Bright Ones: Julia Roy Lives the Digital Lifestyle

I met Julia Roy on Twitter over a year a go. I somehow saw a tweet or two from her and decided she was interesting enough to follow. But that wasn’t all that caught my attention. Her Twitter image at the time – in which she is wearing the glasses that, in some respects, have come to define her – was strikingly similar to my own. As a joke, I made a “separated at birth” image of the both of us and posted it to TwitPic for all to see. It was no big thing but Julia noticed and thought it was kind of funny.

Once that initial novelty wore off, I became interested in Julia’s work at Undercurrent, an ad agency with its hand completely immersed in the world of social media. The agency’s website is the furthest thing you’d expect from ad ad agency. On their site, a sort of Drudge Report-style collection of relevant news items and thoughts from the twittersphere and blogosphere, it’s all about social conversation and little to nothing about ego-stroking portfolio’s of work, the common denominator of most agency websites.

Undercurrent had its hand deep inside the Mad Men/AMC/Twitter fan fiction movement that saw upwards of 20 Mad Men characters come to life on Twitter. Initially, AMC went legal and did a cease and desist. But all that did was raise the ire of the show’s fans, mostly those who work in the ad industry and created the characters on Twitter out of the love for the show.

Julia, who writes a blog about her digital life, went to Simmons college in Boston to study international relations, public policy and political science, It wasn’t long though before she realized it wasn’t the thing for her.
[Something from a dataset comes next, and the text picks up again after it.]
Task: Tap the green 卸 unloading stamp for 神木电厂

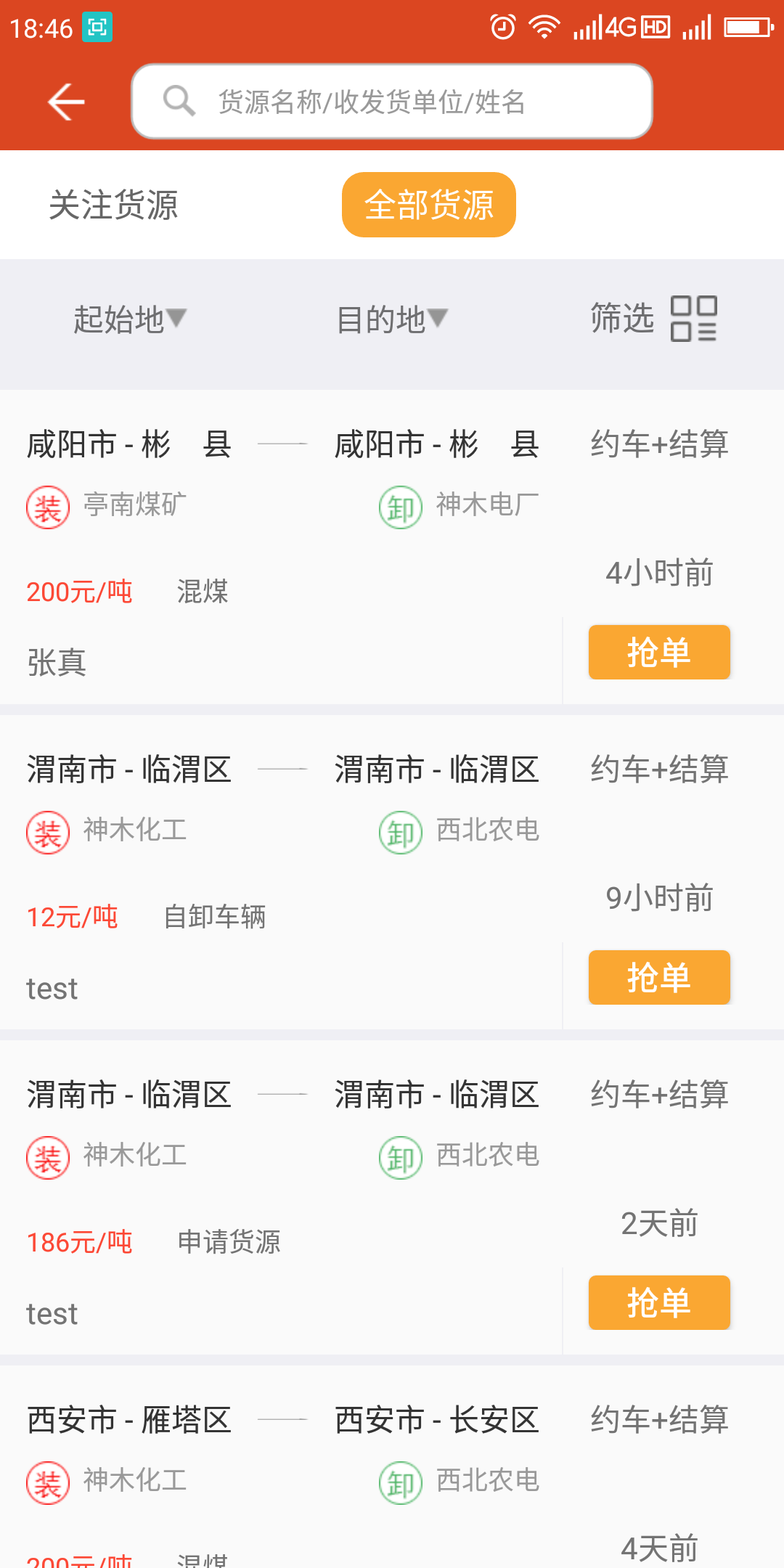Action: pyautogui.click(x=400, y=508)
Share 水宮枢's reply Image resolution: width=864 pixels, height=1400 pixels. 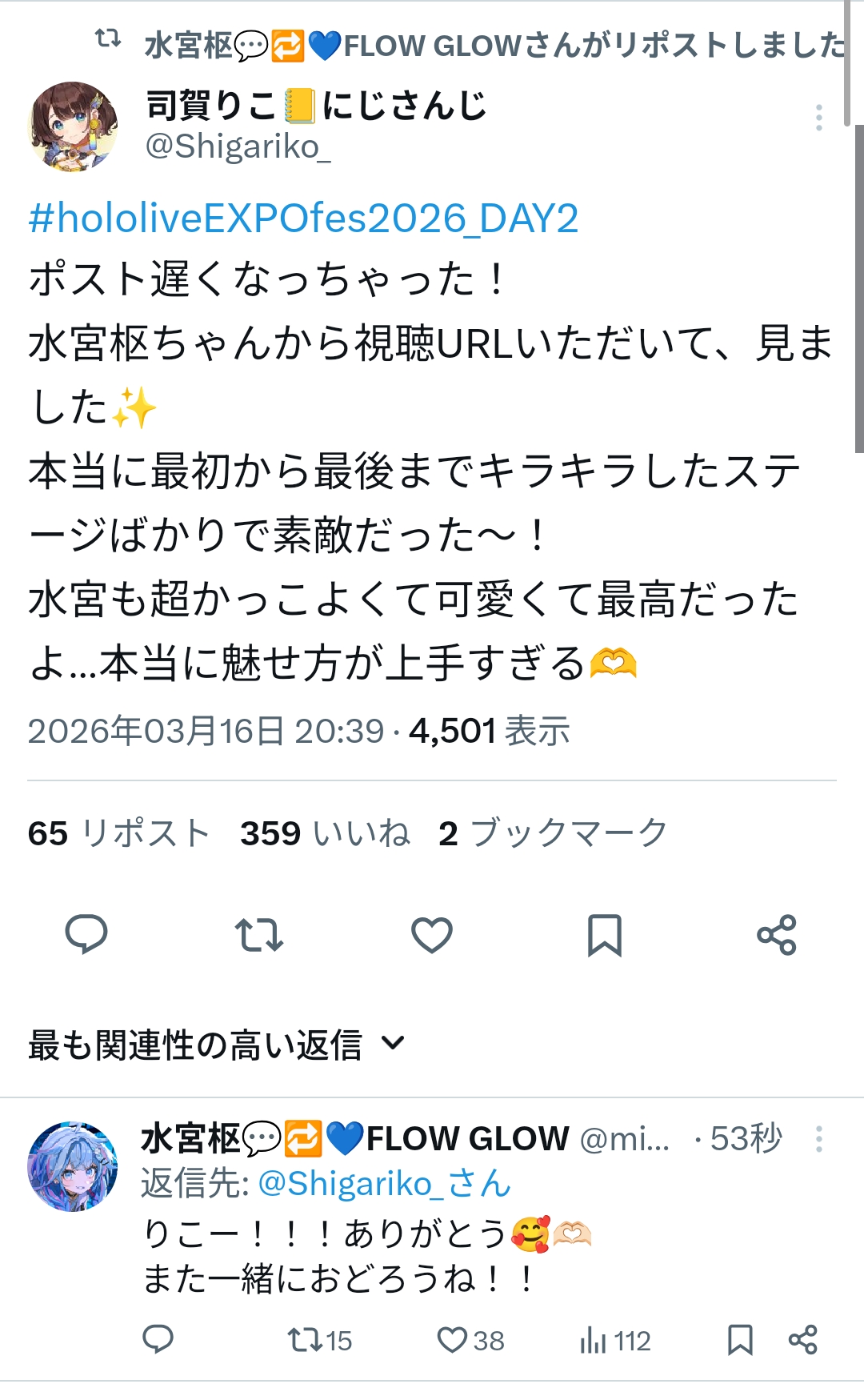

For a while she worked at Boston’s Cone Inc. where she brought life to the Making Change for Katrine fund-raising campaign. At Cone, she dove head first into the world of social media and then met Joan Schneider of Schneider Associates and worked for a while before she ended up in New York where she currently resides and works at Undercurrent.

A few months ago, Julia launched Tweet Week, a weekly recap of news, trends, discoveries and drama found on Twitter including the highlight of the show, Hilarious Tweets. It’s like Lonelygirl16…but with a purpose.
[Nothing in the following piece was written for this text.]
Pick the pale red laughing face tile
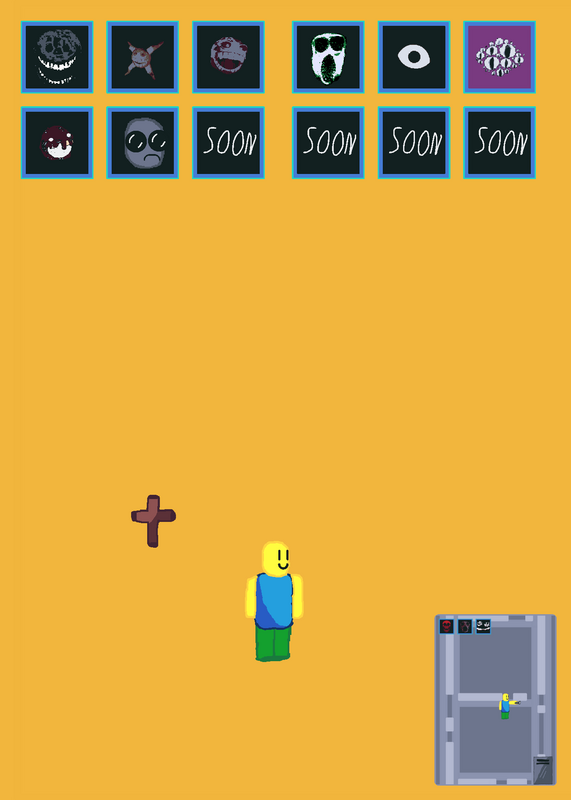The image size is (571, 800). [x=228, y=57]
In addition to Tweet Week, you can always find Julia in front of her webcam, grinning for all who follow her on Twitter. There, you’ll find her blowing bubbles, showing off her new hot boots, modeling her new haircut, showing us her hot dress that’s so short she can’t bend over while wearing it, highlighting her work on a CNN project, letting us appreciate the cuteness of her hittens, sharing yet another new (ahem, seriously hot looking) dress, sleeping, eating cupcakes, making alternative uses for a tie, showing us her own, ahem, cupcakes, the brief love affair with Second Life, sharing the fact she can cook, her Twitter worshippers and…oh the horror…posing without her glasses on.

During Advertising Week in September, about a year after I had digitally met Julia, I had the pleasure of physically meeting her. I met her at the Undercurrent offices along with her co-worker Yianni Garcia. If you think the 2D digital version of Julia Roy is appealing, wait until you see the goodness of her 3D physical version. And the wit that completes the package.
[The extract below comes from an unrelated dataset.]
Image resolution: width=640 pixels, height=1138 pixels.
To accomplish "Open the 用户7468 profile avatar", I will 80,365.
We had beer. We talked advertising. We talked Mad Men. We talked Boston. We talked New York. We talked Twitter. We made fun of the suit-wearing mid-town crowd that filed the bar at which we met. We had fun.

Digital Elite. Social Media Mover and Shaker. Those terms are horribly trite and overused but Julia knows her shit. Like any good social media expert, she plays in the sandbox and because she does so she knows the rules.

Bright Ones is an ongoing occasional series highlighting interesting people in marketing, advertising, social media and other related practices.